* START Given information *

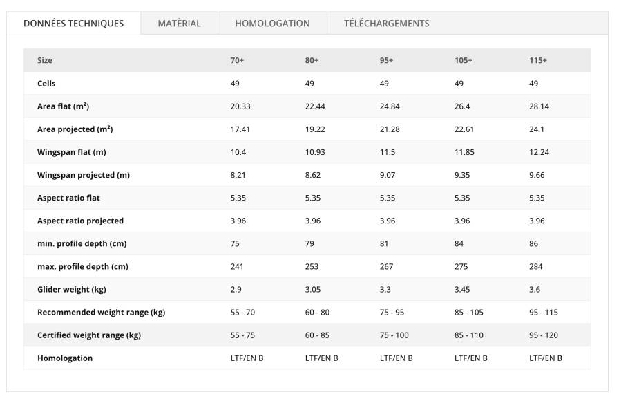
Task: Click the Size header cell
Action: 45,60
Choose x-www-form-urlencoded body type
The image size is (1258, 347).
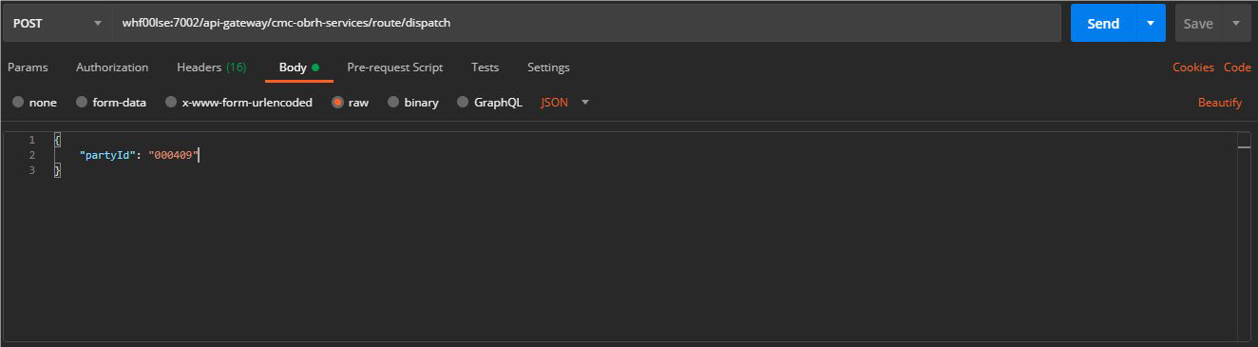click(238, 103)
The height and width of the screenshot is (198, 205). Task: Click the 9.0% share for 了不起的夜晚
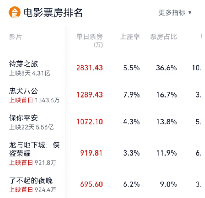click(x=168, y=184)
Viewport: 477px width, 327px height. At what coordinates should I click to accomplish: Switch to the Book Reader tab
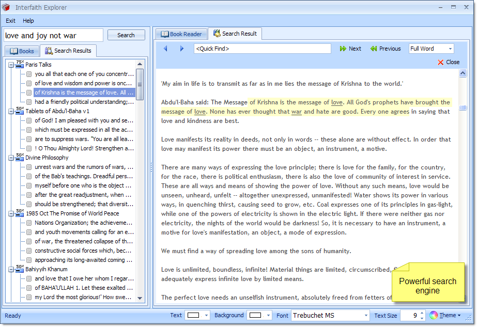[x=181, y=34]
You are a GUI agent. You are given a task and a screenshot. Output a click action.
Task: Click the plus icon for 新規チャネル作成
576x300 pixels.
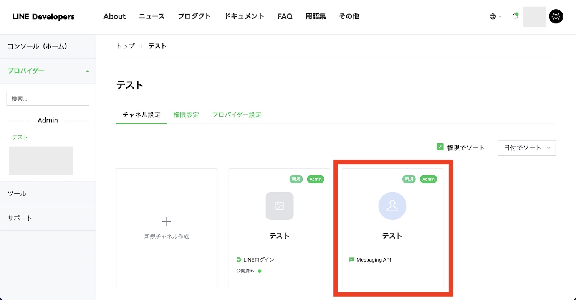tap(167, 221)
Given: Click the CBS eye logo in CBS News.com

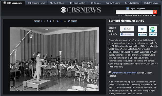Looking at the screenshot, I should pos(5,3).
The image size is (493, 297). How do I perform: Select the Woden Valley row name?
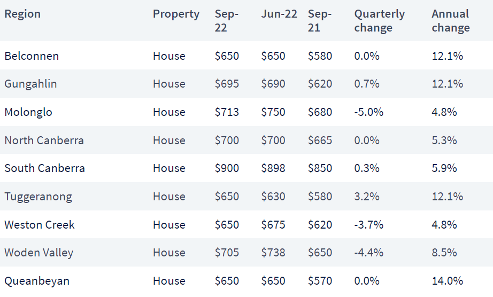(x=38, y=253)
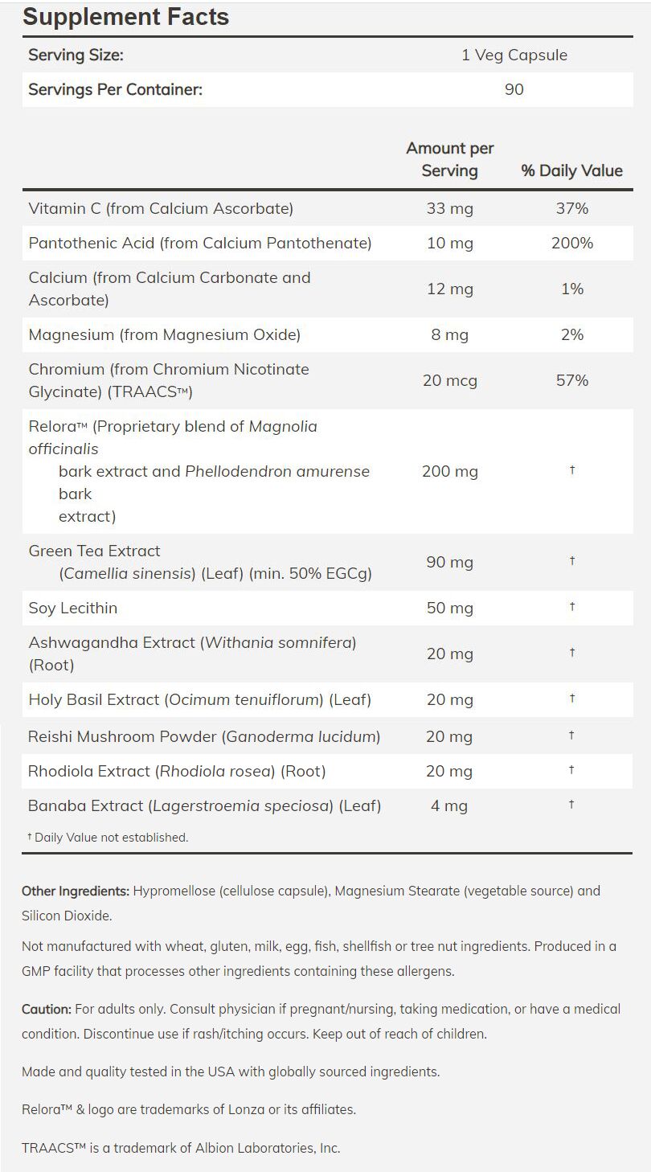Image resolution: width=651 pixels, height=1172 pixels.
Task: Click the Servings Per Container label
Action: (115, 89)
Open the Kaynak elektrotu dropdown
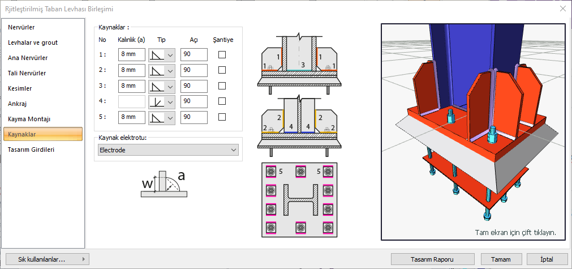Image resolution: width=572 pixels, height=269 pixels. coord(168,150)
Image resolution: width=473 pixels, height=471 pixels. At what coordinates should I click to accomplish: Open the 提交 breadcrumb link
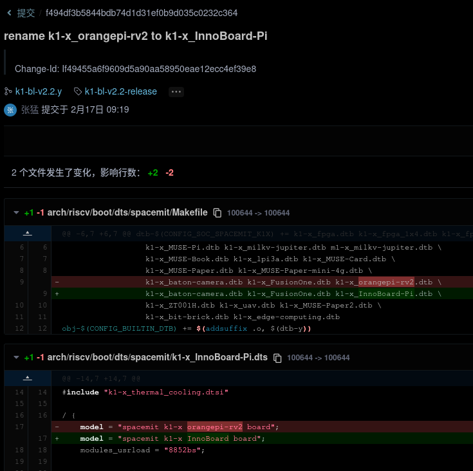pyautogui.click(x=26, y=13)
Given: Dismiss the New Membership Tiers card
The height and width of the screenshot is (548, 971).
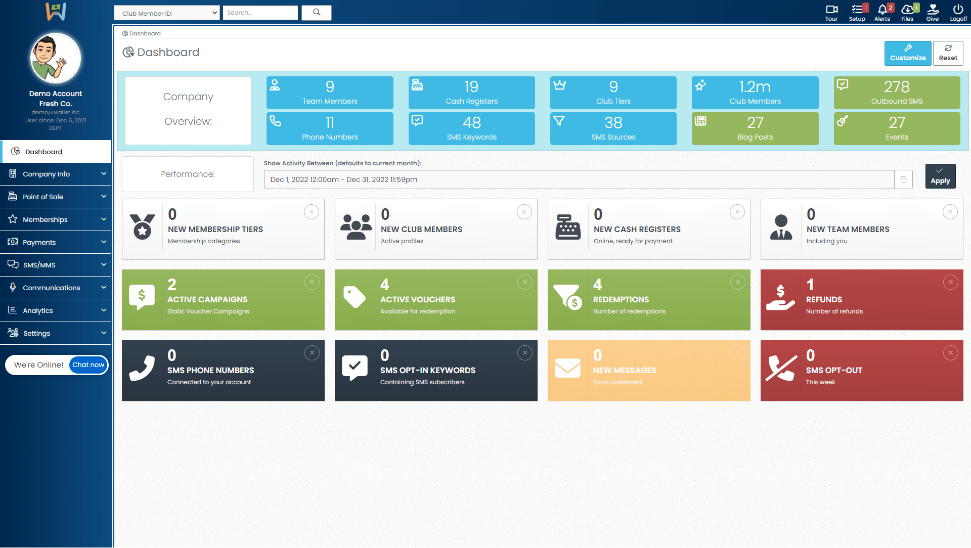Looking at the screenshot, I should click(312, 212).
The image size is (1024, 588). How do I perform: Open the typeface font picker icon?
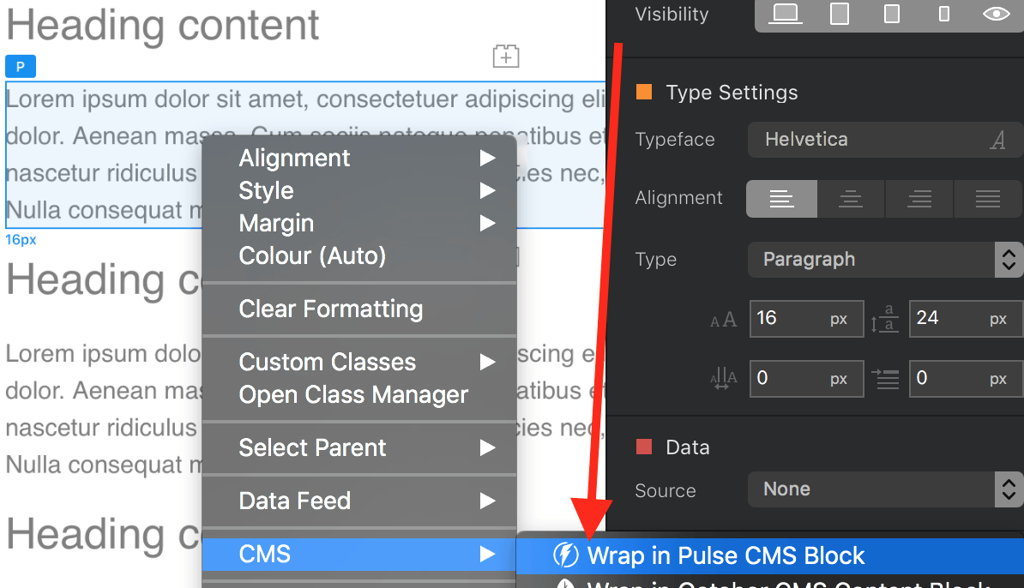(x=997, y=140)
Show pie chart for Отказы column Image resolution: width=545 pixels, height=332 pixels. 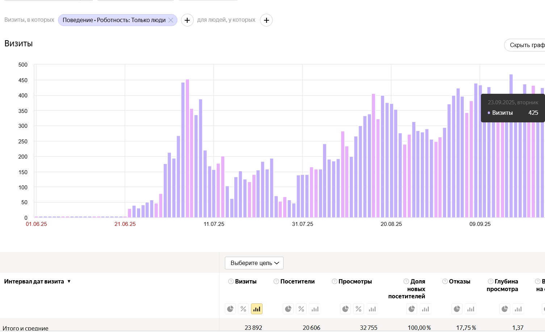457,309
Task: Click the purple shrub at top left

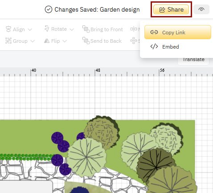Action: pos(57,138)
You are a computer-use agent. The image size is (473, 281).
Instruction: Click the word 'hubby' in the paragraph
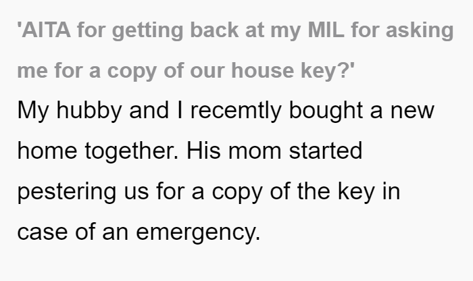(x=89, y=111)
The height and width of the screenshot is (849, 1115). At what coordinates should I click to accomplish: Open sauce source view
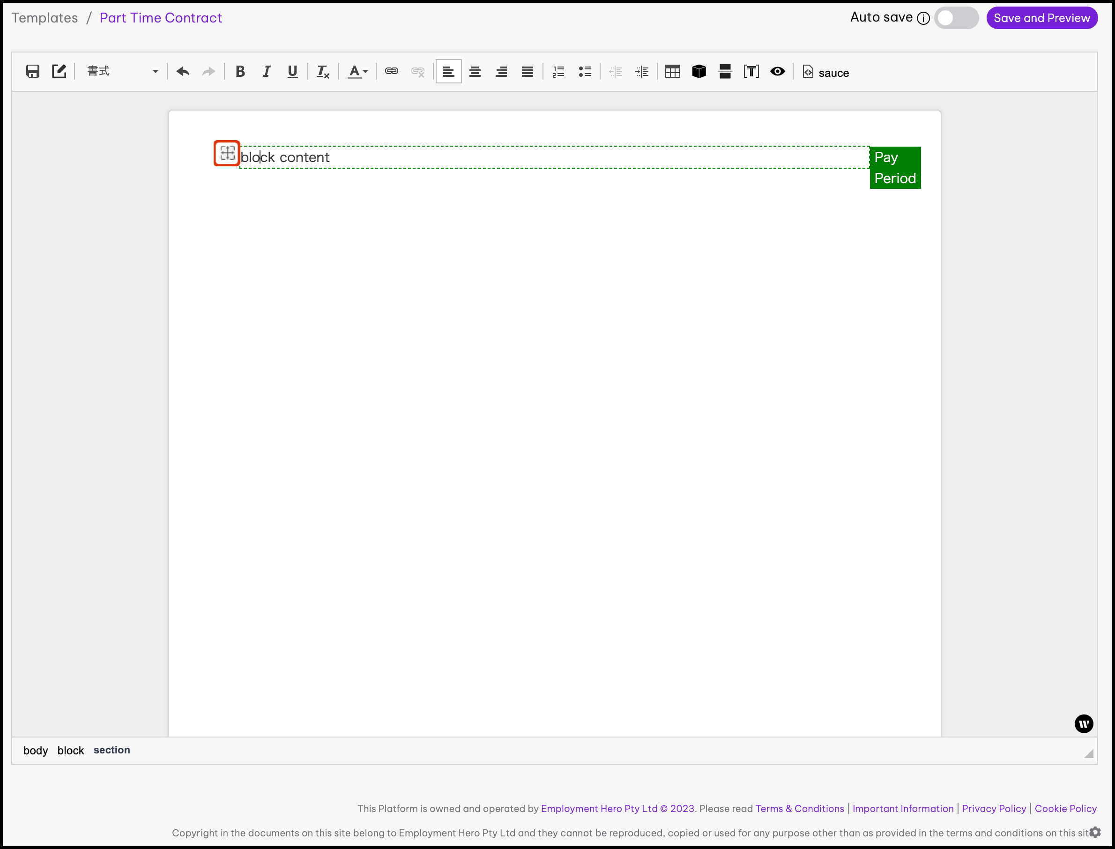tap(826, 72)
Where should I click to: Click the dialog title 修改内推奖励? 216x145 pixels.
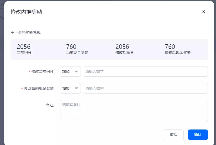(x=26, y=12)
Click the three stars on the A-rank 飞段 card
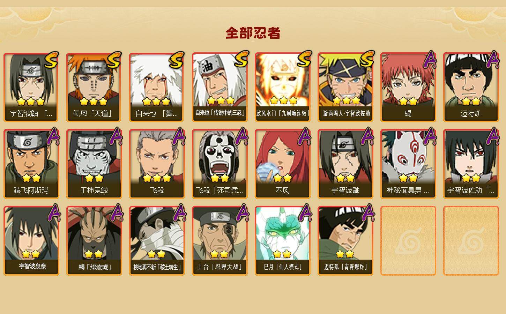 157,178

* END Given information *

Stated exercise: Rewrite the rows above as a numbered list, beginning with the line that has "Choose x-www-form-urlencoded body type" and ending after the line that has "[x=181, y=34]". Omit blank lines and the pictures.

Finished exercise:
1. Choose x-www-form-urlencoded body type
2. The image size is (1258, 347).
3. click(238, 103)
4. The height and width of the screenshot is (198, 205). Task: Click the 9.0% share for 了不起的夜晚
5. click(x=168, y=184)
6. Viewport: 477px width, 327px height. At what coordinates should I click to accomplish: Switch to the Book Reader tab
7. [x=181, y=34]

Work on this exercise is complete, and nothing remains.